Mit »Juden auf Wanderschaft« bekannte Roth sich zu seiner jüdischen Herkunft. Und er erkundete die Bedingungen für jüdisches Leben in Berlin, Wien, Paris, den USA und der Sowjetunion. Überall schien ihm das jüdische Leben hochgradig gefährdet zu sein, außer eben in Frankreich. Antriebszentrum ist auch hier Roths Sorge um das weitere Schicksal der Gemeinschaft der Verfolgten, verpackt in der Form eines Frankreich-Reisebuchs. In dem Südfrankreich der »Weißen Städte« sieht Roth etwas aufschimmern, das den damals überall in Europa aufstrebenden Faschisten ein Gräuel war und ist: dass die Vermischung verschiedener Kulturen gelingt, dass sie Heimatqualitäten entwickelt.

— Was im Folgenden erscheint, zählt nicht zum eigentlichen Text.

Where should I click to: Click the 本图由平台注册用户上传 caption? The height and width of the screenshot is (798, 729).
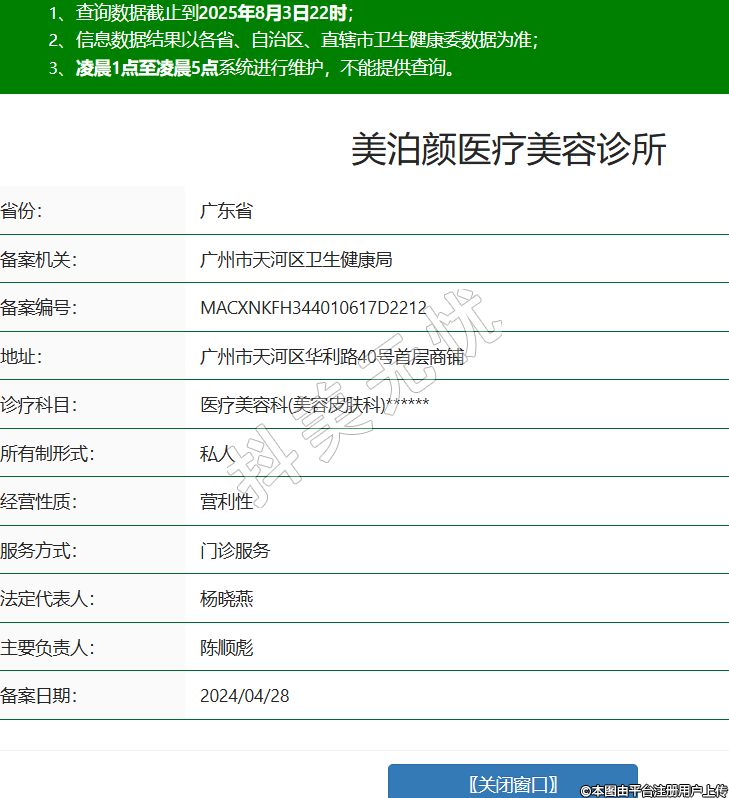point(654,790)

Man hat Joseph Roth zuweilen nachgesagt, er hätte Frankreichs Realität verwechselt mit seinem Traum von diesem Land. Dass es Roth mit seiner Literatur um etwas anderes als Schönfärberei ging, betont Volker Breidecker, der Herausgeber von »Rot und Weiß«, dadurch, dass er Roths Geschichte »Der Korallenhändler« an den Anfang des Buches stellt.
Darin wird von einem Nissen Piczenik erzählt, der in dem osteuropäischen Städtchen Progrody Korallen feilbietet. Wobei der Ton von Roths Sprache manchmal dem eines Märchenerzählers gleichkommt. Beispielsweise wenn er über die von den tiefen, dunklen Gründen der Meere an die Oberfläche geholten Korallen äußert, dass diese erst in dem Moment, wenn sie von den Frauen des Ortes getragen werden, Glanz und Schönheit gewännen und die ihnen angeborene Zauberkraft ausübten. Das Geschäft des Korallenhändlers ist es somit, Schönheit und Glanz dorthin zu tragen, wo es beides nicht oder nicht mehr gibt.

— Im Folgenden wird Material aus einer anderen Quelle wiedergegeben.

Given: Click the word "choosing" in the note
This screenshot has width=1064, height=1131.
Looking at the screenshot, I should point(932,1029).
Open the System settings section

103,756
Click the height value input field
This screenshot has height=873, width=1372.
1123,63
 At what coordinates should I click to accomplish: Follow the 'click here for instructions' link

Damit ist wohl auch gesagt, dass Joseph Roth in der Geschichte vom Korallenhändler insgeheim von sich und seinem Handwerk des Schreibens erzählt. Wahrlich, der Schriftsteller Roth hat seinen Leser*innen nie etwas vorgemacht. Bereits Mitte der 20er Jahre wies er darauf hin, dass sich für die Juden der Horizont in Europa immer weiter verdüstert. Wir Heutigen, die wir wissen, wie die Geschichte weiterging, können ermessen, wie zutreffend Roths desillusionierte Beurteilung der Lage war.

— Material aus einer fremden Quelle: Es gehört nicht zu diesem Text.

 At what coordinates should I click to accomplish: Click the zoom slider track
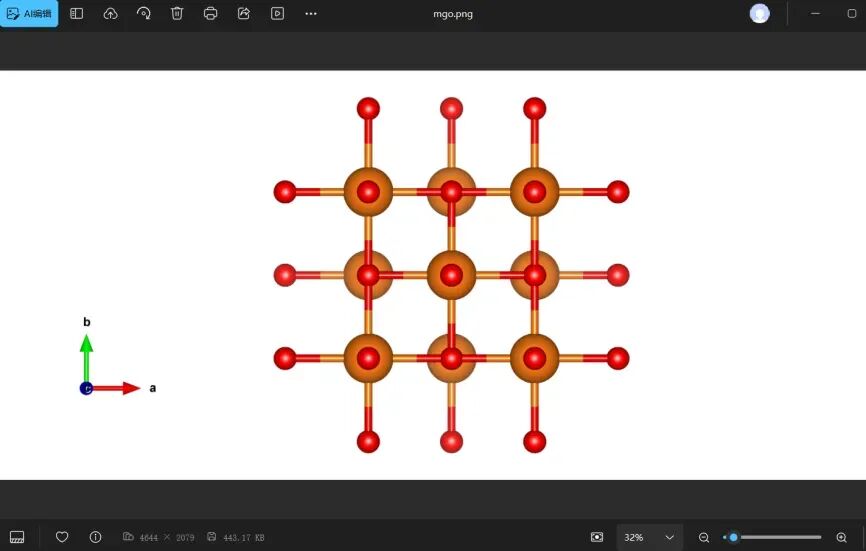point(780,537)
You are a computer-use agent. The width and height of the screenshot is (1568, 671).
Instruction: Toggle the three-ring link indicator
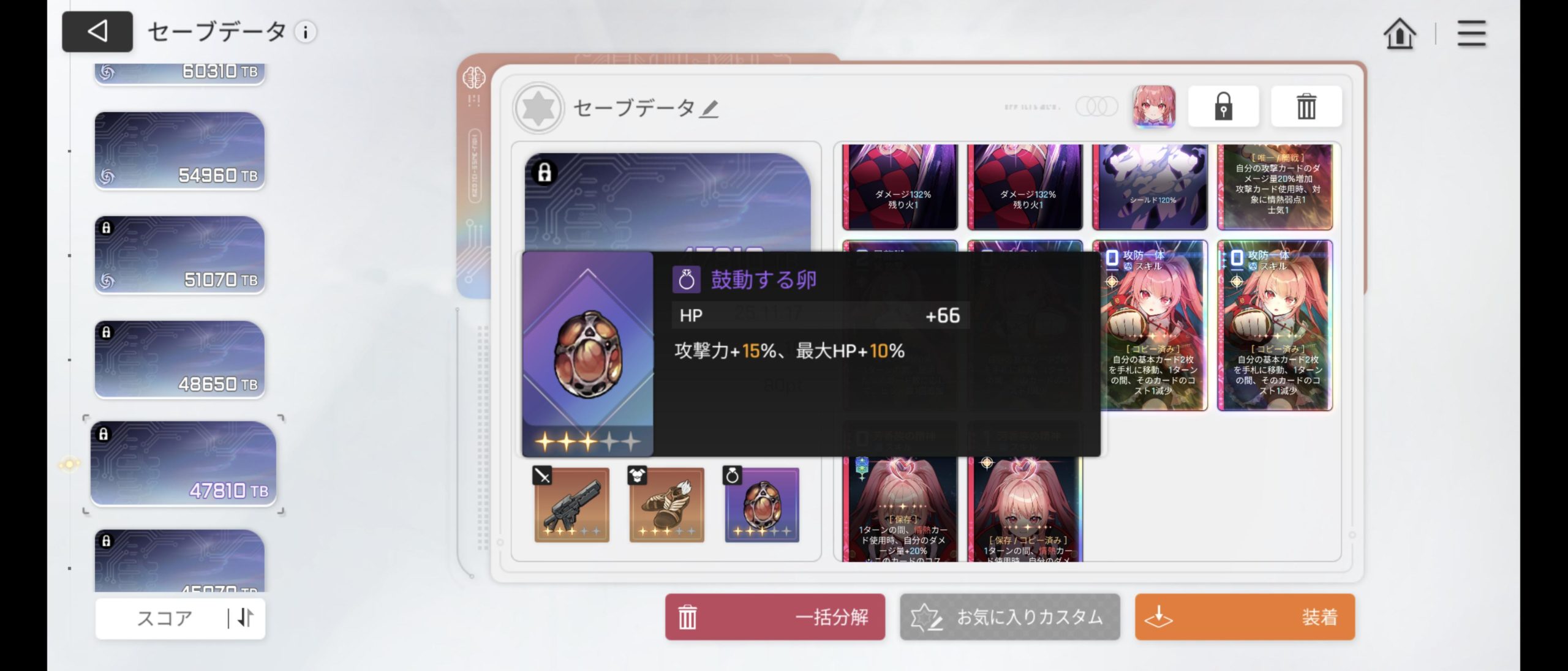click(x=1096, y=107)
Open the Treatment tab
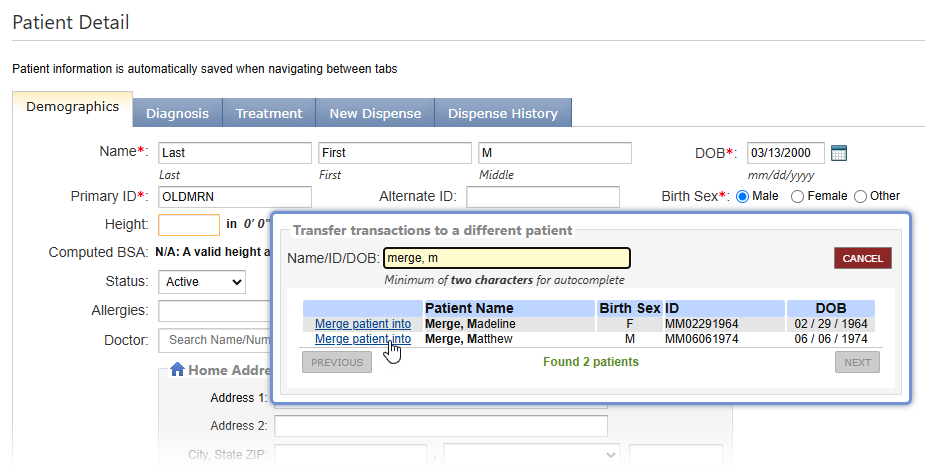Viewport: 925px width, 468px height. 269,113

Dann aber scheint da im selben Atemzug auch Roths immer noch zu Herzen gehendes Bild von Frankreichs Süden auf. Von einer Welt der Gastfreundschaft, der friedlichen Koexistenz, der Humanität. Literatur heißt in Joseph Roths Fall, auch Sorge dafür zu tragen, dass es noch anderes in der Welt gibt als die weitgehende Trostlosigkeit unserer Geschichte.
Joseph Roth: Rot und Weiß, hg. v. Volker Breidecker. Die Andere Bibliothek, 334 S., geb., 44 €.